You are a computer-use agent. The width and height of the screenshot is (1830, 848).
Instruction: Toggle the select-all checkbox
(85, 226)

---

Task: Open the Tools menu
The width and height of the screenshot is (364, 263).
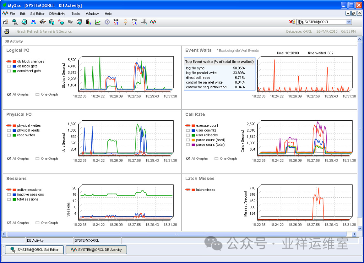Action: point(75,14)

- _DIRECTIONS_
Rewrite the items above, from the line containing "Task: Open the Tools menu" through the line containing "Action: point(75,14)" (both included), as a two-column CSV with the headers item_text and answer. Put one item per row, with each field quoted and its line breaks replaced by spaces, and leave the pictures out.

- _ANSWER BELOW_
item_text,answer
"Task: Open the Tools menu The width and height of the screenshot is (364, 263).","Action: point(75,14)"